Return all lines from the listing below in which "medal" appears.

==============================

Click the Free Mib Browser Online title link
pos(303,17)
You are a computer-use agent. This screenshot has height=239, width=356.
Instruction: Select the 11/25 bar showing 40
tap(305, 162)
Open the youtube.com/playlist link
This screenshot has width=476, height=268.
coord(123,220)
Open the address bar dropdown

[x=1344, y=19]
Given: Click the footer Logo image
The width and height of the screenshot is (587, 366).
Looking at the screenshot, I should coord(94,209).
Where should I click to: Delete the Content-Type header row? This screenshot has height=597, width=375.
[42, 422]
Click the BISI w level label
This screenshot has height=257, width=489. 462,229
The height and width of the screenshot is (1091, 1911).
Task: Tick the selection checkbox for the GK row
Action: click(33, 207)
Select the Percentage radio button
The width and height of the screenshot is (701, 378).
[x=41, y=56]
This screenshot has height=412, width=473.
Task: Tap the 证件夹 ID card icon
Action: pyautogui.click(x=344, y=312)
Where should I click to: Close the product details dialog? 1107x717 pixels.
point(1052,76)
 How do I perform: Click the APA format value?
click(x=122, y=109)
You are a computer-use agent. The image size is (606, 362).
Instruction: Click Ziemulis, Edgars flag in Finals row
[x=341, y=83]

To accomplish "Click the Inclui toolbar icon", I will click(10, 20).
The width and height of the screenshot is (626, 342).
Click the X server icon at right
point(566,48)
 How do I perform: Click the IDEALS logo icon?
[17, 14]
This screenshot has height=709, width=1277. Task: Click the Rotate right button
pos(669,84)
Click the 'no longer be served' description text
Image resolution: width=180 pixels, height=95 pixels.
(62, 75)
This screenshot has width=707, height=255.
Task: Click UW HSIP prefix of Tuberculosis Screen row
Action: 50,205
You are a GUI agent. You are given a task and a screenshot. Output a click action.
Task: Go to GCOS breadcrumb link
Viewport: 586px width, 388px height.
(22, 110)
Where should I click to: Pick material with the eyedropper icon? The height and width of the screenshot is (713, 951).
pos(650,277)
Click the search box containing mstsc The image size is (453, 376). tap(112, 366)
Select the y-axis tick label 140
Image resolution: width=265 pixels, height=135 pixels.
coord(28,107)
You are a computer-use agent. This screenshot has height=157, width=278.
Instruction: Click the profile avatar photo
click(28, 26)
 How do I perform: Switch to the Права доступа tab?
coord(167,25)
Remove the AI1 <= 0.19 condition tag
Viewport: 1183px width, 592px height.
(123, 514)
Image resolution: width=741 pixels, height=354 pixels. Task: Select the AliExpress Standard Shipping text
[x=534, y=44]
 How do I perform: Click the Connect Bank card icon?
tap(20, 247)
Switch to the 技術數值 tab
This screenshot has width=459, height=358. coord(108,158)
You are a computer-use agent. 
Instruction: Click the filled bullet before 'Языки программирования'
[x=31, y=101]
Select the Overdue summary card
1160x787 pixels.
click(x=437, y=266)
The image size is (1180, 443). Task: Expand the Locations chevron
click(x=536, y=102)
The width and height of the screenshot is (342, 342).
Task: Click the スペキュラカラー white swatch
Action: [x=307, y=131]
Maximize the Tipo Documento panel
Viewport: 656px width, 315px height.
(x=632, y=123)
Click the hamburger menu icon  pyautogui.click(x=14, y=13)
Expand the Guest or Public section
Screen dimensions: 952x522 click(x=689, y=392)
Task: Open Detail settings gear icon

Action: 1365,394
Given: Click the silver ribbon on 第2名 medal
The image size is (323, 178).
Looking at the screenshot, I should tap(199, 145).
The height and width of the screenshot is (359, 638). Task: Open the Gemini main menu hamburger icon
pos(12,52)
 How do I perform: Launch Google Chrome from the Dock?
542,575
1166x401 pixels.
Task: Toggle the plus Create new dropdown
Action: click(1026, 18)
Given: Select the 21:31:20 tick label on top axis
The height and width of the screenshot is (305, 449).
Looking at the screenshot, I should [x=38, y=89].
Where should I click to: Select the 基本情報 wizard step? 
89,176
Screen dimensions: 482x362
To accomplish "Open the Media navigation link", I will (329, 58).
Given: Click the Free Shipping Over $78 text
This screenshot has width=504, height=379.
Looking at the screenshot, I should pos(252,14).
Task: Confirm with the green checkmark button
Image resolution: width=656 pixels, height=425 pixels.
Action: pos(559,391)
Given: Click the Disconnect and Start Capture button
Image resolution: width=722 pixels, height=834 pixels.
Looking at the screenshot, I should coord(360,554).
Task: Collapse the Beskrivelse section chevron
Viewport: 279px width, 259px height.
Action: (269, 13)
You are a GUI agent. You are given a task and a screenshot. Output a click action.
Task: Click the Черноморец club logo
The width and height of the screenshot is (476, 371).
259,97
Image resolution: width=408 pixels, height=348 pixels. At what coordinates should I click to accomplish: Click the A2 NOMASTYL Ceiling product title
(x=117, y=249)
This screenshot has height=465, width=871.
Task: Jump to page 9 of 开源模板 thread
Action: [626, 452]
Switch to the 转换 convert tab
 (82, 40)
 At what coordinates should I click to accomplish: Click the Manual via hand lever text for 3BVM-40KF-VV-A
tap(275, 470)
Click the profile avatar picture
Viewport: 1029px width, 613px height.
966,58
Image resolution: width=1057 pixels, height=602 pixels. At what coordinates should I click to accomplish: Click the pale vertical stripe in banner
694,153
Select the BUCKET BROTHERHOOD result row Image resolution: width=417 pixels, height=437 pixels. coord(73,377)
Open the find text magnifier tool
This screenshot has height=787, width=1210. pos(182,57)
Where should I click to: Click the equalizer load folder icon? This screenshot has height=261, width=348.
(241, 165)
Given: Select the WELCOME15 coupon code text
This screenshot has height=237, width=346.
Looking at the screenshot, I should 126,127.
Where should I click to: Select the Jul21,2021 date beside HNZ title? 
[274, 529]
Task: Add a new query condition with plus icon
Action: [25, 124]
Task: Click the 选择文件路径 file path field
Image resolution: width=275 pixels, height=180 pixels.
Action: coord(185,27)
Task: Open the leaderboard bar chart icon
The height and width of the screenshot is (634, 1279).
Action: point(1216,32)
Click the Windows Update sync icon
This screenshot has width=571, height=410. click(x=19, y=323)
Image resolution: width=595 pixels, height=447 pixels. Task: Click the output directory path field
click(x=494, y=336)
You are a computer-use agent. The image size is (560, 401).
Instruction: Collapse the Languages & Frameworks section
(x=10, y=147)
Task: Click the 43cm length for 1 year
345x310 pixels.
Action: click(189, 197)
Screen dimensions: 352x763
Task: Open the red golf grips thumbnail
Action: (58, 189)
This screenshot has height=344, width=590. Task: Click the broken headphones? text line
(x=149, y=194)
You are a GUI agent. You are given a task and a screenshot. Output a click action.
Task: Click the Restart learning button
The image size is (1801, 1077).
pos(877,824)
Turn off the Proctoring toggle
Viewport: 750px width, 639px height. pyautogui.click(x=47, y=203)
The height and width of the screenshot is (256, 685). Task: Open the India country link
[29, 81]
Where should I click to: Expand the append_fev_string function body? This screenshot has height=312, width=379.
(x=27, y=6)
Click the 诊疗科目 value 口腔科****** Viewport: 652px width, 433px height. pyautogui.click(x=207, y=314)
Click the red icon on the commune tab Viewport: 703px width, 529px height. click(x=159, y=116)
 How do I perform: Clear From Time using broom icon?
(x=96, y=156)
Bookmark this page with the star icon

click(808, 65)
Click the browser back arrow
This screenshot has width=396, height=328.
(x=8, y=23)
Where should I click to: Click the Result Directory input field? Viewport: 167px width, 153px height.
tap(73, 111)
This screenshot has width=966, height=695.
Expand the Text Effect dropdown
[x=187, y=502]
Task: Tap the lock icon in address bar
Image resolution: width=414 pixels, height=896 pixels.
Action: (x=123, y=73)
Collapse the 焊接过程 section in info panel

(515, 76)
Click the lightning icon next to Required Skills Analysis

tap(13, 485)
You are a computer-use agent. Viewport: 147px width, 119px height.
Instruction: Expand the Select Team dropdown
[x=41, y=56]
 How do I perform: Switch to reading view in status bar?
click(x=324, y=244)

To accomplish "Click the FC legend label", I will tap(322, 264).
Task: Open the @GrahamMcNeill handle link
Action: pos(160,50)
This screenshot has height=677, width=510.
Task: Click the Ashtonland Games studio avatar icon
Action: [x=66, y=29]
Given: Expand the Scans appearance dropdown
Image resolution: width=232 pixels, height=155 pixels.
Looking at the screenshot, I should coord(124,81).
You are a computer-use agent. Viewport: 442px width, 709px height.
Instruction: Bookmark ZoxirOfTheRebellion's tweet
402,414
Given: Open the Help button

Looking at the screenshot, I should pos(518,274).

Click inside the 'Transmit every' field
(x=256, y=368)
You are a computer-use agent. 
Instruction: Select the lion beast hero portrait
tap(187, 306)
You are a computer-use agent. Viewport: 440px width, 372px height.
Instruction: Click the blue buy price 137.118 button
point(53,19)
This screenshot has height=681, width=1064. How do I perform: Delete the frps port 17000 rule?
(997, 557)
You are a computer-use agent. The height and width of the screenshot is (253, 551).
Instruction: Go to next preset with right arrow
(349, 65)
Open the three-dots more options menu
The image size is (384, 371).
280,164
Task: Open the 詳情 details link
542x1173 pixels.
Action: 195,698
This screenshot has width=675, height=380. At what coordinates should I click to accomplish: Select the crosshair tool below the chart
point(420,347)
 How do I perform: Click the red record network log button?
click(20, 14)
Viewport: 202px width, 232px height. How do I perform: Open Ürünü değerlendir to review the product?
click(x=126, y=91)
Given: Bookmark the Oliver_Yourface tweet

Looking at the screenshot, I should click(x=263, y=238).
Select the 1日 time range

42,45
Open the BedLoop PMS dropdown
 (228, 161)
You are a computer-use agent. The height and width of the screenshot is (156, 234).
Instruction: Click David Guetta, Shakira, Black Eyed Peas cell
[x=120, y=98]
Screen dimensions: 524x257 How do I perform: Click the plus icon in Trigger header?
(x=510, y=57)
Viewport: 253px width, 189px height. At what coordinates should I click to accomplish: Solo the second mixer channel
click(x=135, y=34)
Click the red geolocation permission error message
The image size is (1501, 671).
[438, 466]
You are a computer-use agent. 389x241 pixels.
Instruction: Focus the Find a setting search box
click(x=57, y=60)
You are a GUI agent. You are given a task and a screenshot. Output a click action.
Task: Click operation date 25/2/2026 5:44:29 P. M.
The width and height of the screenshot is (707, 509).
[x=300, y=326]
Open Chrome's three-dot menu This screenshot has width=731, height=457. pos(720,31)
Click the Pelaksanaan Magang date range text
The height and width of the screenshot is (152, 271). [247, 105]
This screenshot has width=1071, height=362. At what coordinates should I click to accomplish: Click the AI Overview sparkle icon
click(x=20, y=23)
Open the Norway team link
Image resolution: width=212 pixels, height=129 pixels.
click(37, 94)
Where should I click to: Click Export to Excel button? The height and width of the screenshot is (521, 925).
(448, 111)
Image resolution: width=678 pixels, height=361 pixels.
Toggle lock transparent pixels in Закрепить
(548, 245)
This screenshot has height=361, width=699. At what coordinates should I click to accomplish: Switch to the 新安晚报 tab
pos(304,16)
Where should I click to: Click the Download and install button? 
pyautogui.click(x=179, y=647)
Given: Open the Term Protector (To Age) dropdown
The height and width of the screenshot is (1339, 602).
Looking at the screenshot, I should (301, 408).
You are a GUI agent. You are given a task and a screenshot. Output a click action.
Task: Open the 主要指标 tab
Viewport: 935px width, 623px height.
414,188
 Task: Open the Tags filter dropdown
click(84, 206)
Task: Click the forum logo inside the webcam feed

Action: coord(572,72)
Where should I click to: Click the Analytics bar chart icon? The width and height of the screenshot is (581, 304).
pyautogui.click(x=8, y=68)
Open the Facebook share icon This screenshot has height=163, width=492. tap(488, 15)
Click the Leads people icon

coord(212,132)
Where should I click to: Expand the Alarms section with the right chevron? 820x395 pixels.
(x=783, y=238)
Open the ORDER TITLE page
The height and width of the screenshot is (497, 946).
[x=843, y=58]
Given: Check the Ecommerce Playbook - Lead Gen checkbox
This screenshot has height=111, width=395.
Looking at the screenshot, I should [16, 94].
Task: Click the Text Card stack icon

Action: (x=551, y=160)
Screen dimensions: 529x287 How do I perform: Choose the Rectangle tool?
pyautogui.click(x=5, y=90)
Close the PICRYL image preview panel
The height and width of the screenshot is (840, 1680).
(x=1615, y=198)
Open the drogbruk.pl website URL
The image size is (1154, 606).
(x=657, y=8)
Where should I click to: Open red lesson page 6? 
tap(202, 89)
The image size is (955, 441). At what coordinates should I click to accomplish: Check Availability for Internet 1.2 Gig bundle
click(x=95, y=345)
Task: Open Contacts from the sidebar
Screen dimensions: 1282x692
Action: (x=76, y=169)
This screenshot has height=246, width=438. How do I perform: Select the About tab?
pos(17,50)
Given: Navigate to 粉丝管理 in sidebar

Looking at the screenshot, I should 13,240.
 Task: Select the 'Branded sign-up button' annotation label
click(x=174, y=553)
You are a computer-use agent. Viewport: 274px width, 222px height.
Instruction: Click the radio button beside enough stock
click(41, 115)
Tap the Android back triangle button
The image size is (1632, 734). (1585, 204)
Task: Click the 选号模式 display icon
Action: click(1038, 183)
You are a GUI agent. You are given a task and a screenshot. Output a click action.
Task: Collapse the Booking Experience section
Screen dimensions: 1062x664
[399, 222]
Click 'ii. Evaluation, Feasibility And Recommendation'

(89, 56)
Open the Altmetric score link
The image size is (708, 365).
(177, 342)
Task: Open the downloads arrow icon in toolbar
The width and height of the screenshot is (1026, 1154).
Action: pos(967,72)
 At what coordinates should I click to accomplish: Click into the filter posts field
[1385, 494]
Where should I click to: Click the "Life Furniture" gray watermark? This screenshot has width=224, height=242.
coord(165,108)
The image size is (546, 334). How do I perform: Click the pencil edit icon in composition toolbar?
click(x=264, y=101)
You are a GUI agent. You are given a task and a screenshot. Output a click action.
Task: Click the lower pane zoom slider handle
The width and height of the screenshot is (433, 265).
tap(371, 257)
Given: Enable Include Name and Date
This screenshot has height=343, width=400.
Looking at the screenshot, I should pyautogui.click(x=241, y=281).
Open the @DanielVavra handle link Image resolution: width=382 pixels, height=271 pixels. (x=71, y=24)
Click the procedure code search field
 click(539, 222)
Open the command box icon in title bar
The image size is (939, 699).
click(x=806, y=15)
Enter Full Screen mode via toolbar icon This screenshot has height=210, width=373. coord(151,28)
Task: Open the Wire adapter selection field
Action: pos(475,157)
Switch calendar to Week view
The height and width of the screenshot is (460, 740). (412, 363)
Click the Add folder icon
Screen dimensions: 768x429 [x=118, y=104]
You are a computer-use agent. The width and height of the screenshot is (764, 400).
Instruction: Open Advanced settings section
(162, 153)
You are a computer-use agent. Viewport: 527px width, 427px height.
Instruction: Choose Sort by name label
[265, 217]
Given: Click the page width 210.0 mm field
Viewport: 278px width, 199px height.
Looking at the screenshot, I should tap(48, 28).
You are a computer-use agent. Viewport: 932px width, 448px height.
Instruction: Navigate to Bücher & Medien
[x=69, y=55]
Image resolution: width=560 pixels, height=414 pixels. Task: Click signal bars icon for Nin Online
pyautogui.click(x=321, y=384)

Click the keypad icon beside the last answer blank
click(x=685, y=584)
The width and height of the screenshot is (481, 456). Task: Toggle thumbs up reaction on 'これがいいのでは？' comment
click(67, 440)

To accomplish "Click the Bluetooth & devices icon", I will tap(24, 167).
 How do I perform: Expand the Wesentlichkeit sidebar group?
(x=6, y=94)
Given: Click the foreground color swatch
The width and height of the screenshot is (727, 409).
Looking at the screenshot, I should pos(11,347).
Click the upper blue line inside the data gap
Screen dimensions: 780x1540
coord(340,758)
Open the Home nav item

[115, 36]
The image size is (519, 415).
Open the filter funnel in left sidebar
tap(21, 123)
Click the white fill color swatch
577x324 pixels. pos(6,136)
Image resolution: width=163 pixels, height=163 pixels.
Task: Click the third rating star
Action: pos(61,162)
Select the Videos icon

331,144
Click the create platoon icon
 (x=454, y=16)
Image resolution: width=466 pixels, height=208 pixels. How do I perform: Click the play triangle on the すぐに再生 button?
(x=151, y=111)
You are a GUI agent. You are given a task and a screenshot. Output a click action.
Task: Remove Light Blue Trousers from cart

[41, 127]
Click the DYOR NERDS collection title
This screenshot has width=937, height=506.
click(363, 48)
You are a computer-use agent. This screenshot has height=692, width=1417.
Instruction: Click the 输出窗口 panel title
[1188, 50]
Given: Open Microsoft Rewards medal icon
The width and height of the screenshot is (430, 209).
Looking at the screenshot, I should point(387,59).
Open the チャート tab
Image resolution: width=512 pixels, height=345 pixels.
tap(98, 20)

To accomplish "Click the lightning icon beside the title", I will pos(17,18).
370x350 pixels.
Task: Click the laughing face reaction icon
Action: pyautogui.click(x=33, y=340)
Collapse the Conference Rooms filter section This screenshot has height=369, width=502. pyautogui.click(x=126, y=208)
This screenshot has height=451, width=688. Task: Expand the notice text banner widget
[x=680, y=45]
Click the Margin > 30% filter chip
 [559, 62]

==============================

- [Answer]
Given: Click the silver ribbon on 第2名 medal
Given: Open Microsoft Rewards medal icon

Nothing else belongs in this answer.